DIRECTIONS FOR THIS TASK
Rewrite the entries from the line with "844x737 pixels. How" to the line with "Looking at the", replacing "Click" with "Select" and keeping everything else unchanged. Leave the pictures out of your answer.

MATERIALS PROVIDED

• • • •

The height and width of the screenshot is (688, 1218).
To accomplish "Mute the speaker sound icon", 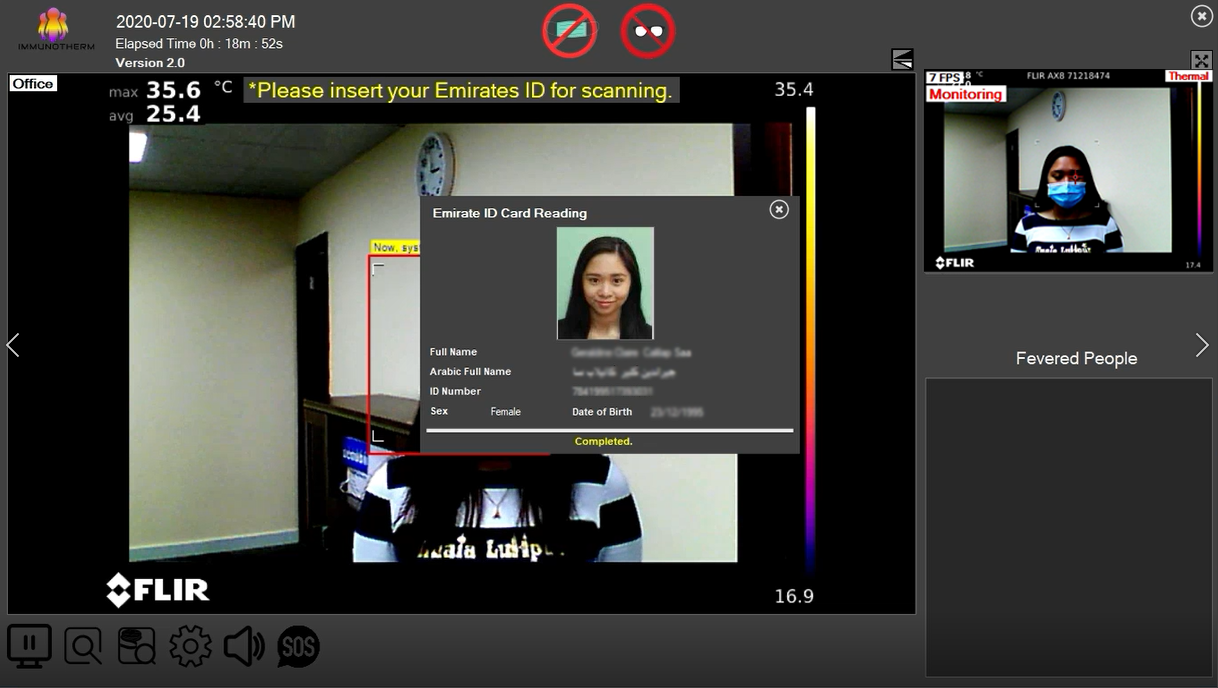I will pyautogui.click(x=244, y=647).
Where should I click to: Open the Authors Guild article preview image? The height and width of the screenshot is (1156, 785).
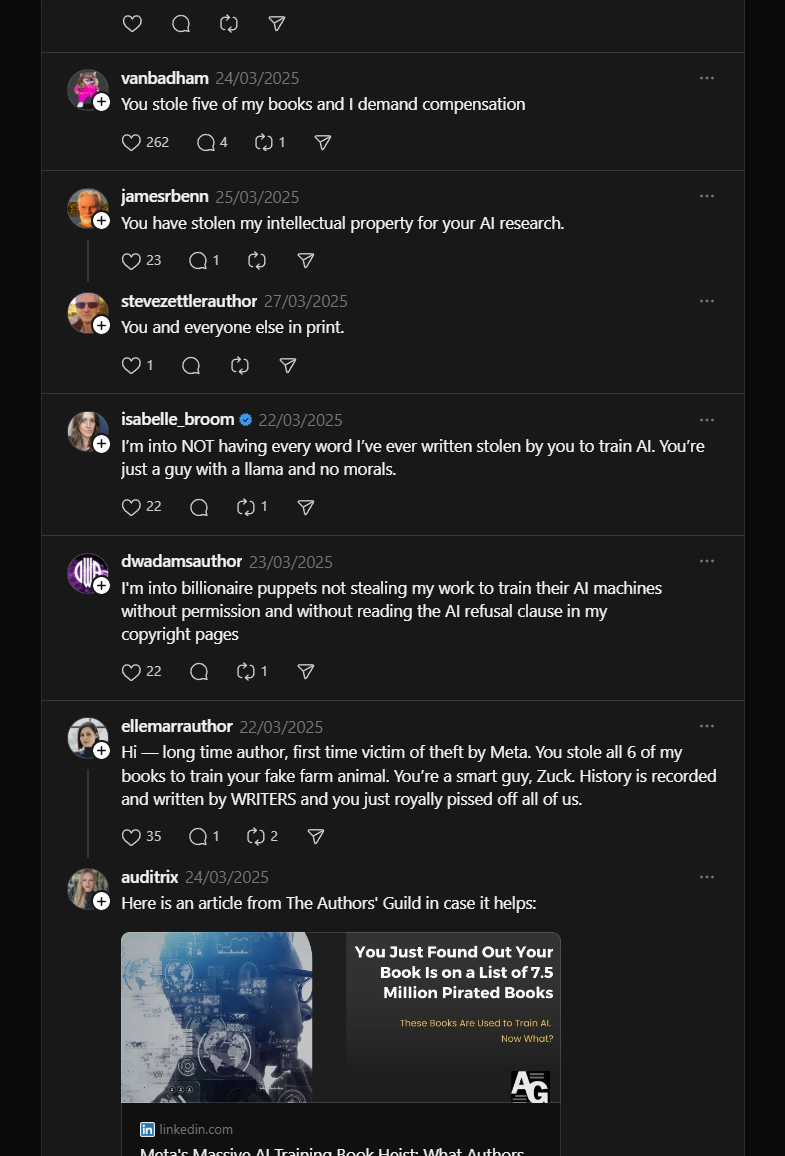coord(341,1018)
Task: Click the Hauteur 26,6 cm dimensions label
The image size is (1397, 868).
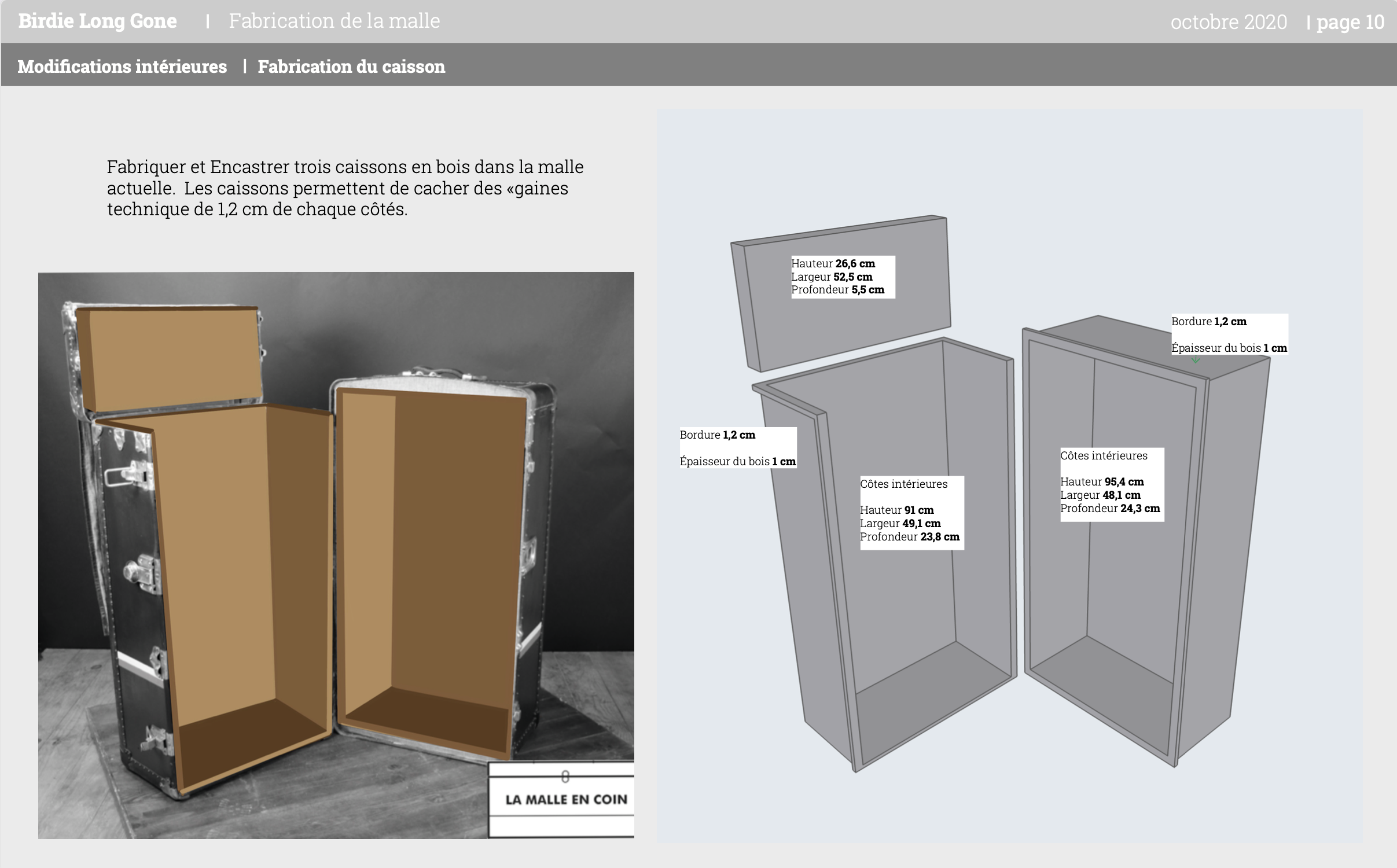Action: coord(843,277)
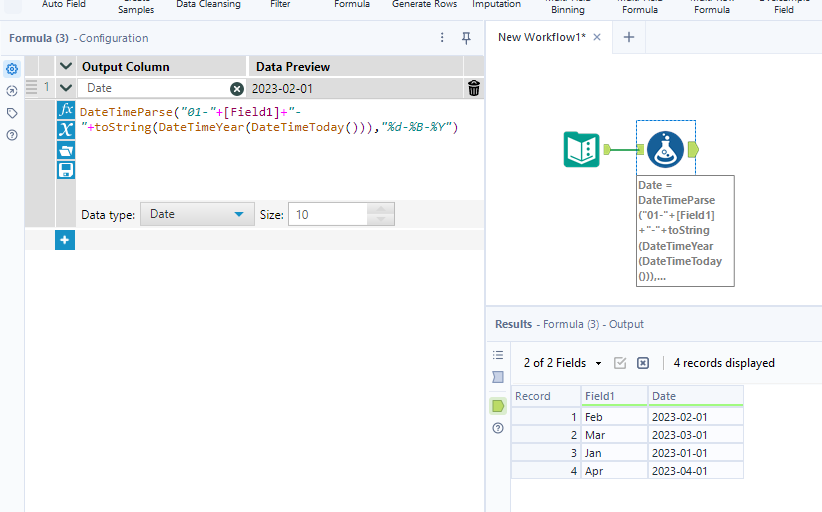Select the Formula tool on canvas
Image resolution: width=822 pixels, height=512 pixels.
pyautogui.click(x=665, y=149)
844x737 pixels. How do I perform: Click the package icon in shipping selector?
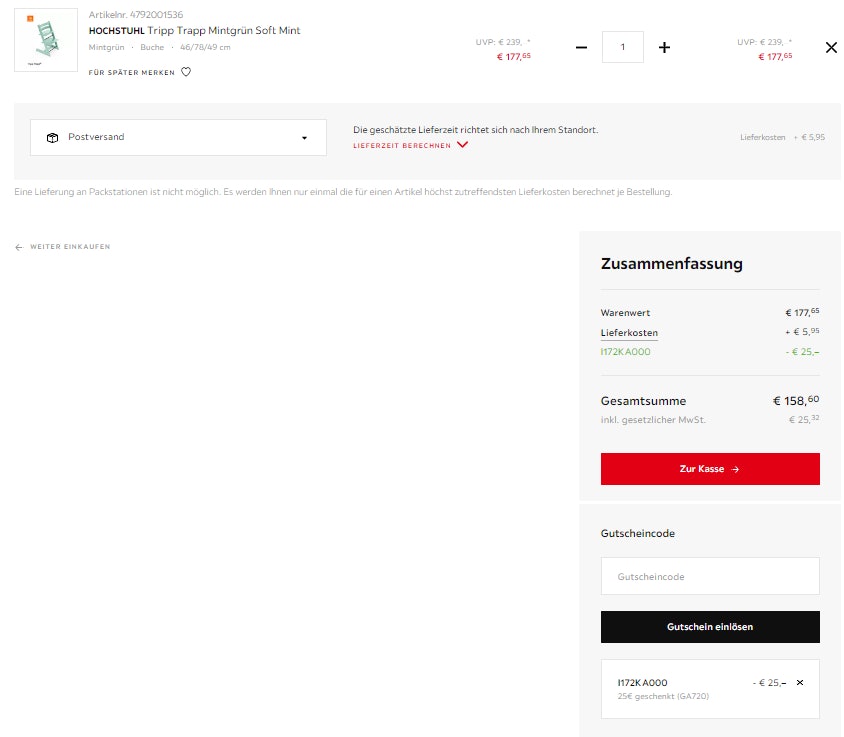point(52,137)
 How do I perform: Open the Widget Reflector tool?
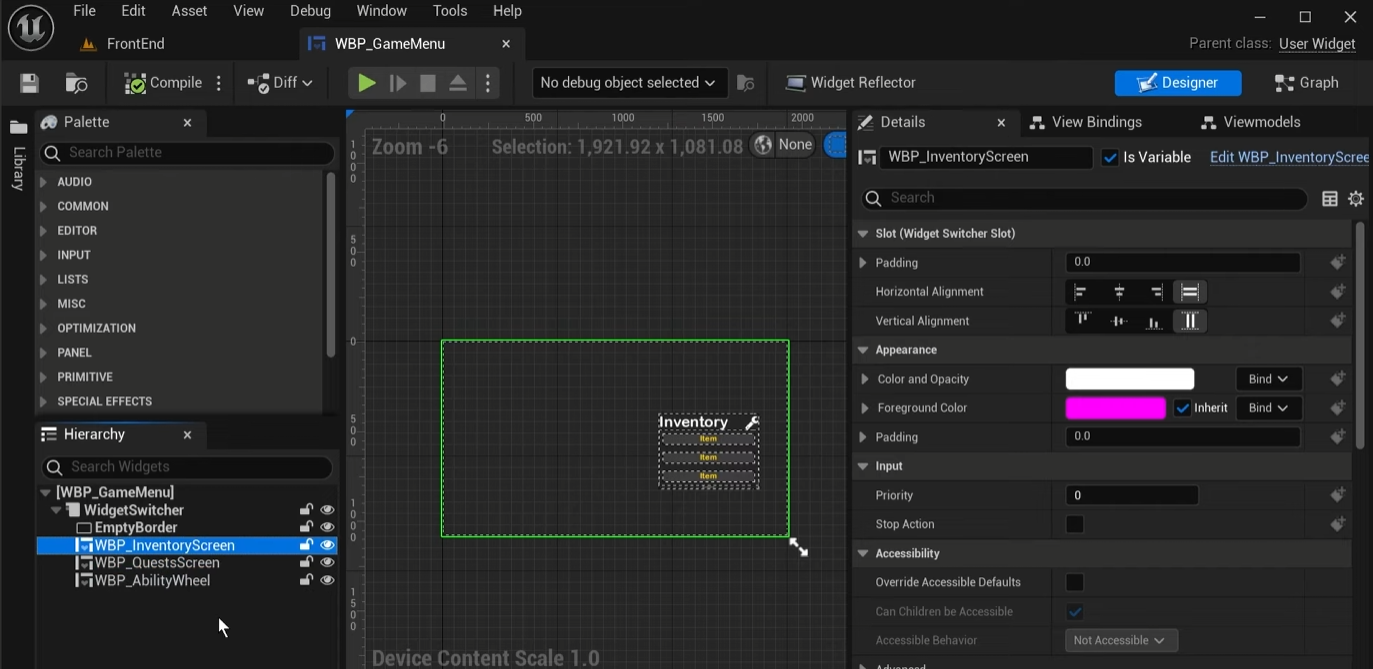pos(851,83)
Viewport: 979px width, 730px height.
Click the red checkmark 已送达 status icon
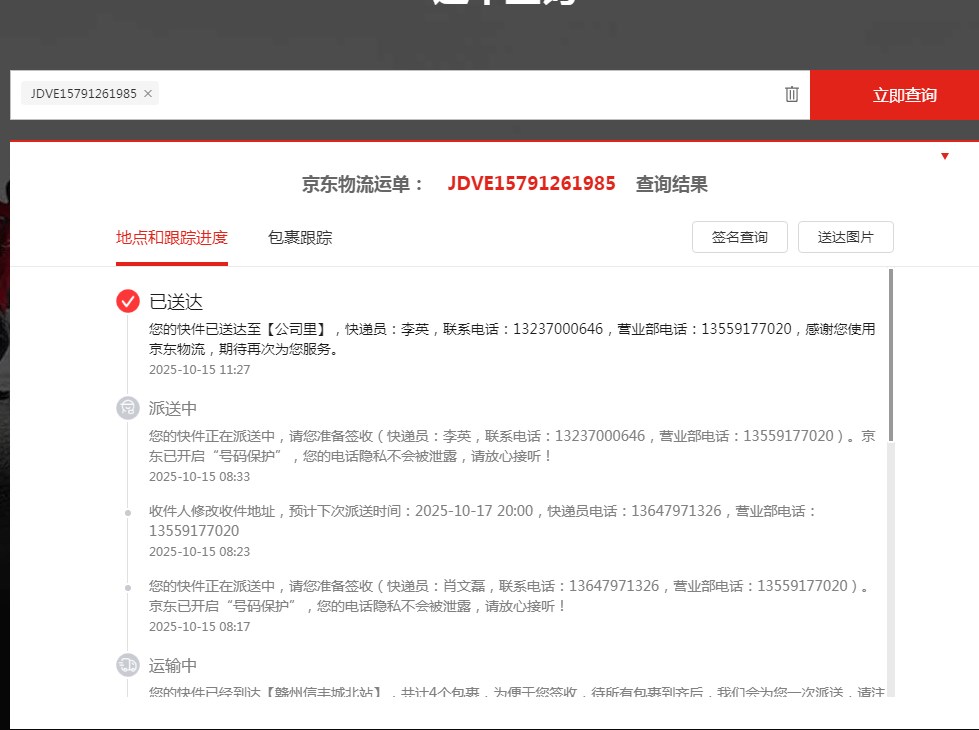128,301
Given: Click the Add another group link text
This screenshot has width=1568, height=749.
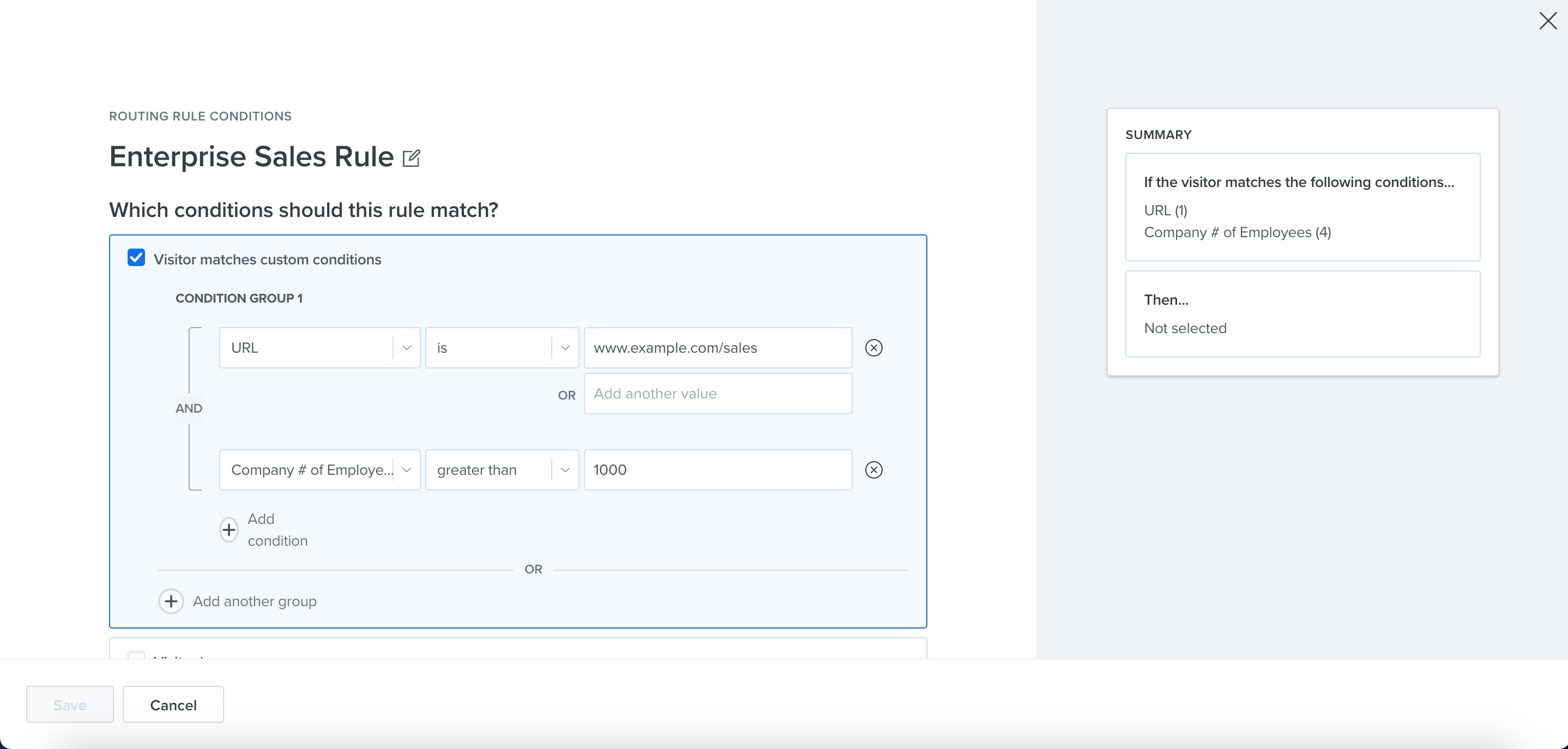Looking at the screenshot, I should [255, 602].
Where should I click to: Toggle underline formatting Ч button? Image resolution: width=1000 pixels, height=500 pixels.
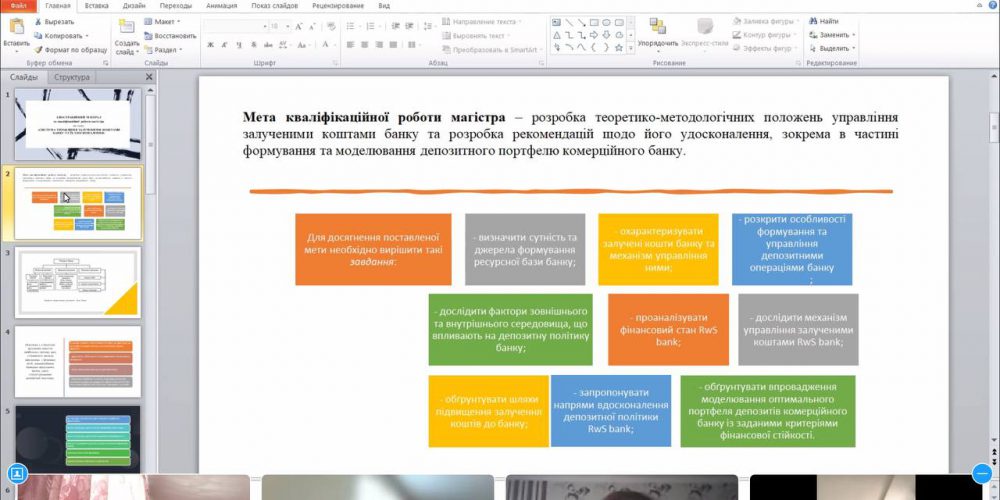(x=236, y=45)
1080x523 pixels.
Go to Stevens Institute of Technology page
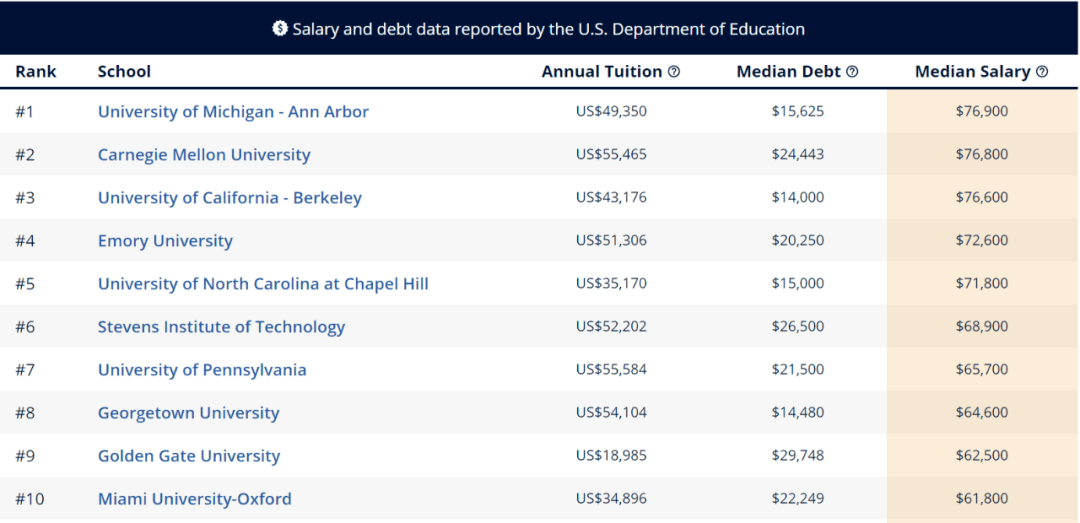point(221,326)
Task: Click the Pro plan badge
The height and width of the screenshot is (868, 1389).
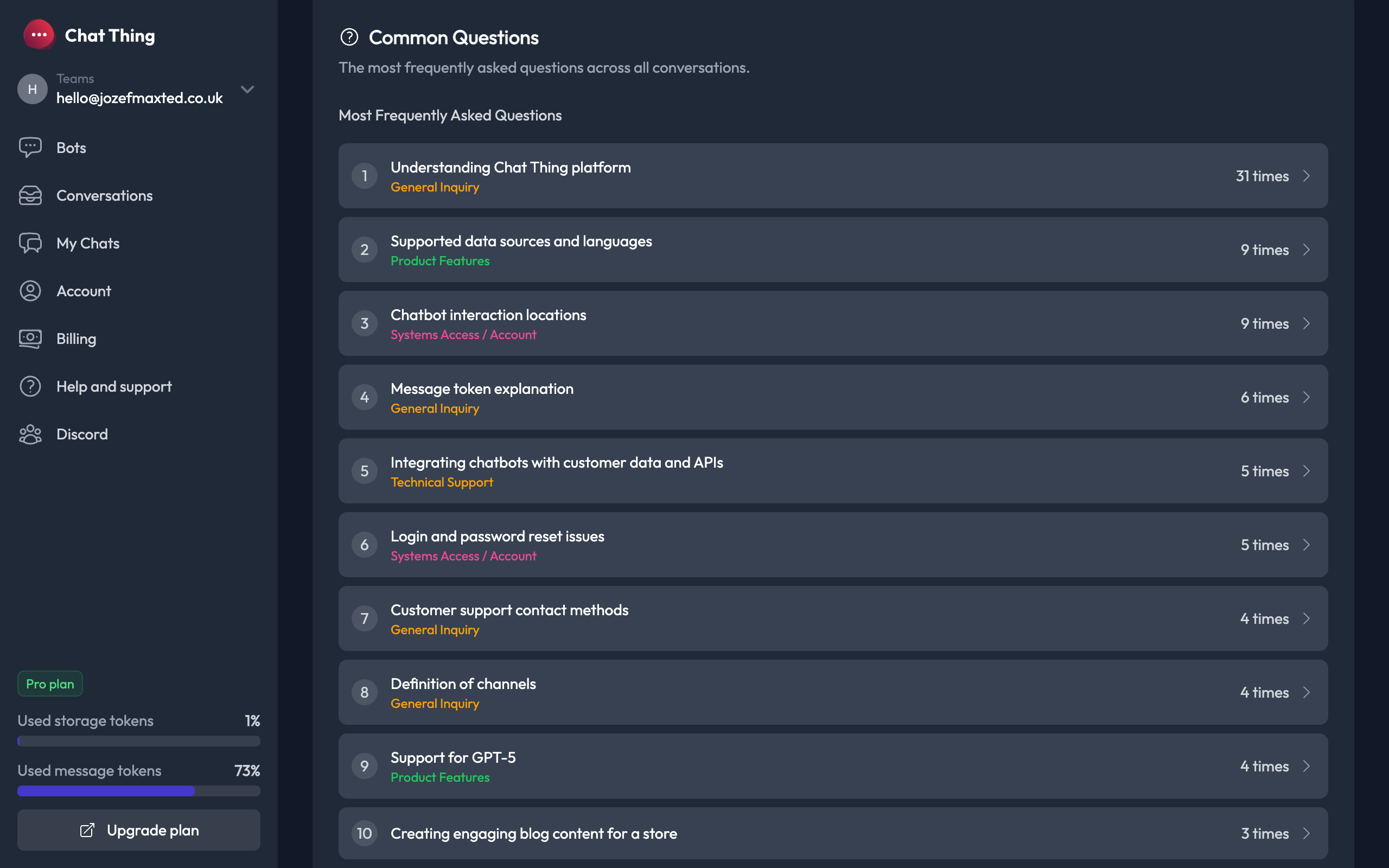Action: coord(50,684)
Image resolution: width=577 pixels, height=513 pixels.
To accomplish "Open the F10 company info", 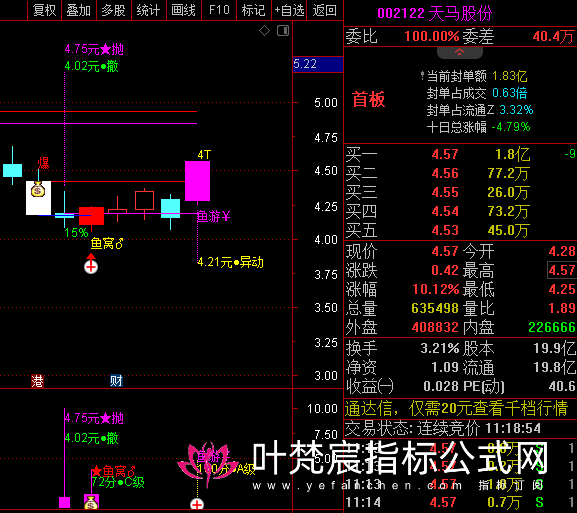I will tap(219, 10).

• • • •

RESULT
844x737 pixels. How do I perform: Select the package icon in shipping selector?
point(52,137)
 How do I perform: Open the Widget Reflector tool?
pos(851,83)
Viewport: 979px width, 730px height.
Select the red checkmark 已送达 status icon
128,301
Given: Select the Add another group link text
This screenshot has width=1568, height=749.
Looking at the screenshot, I should [255, 602].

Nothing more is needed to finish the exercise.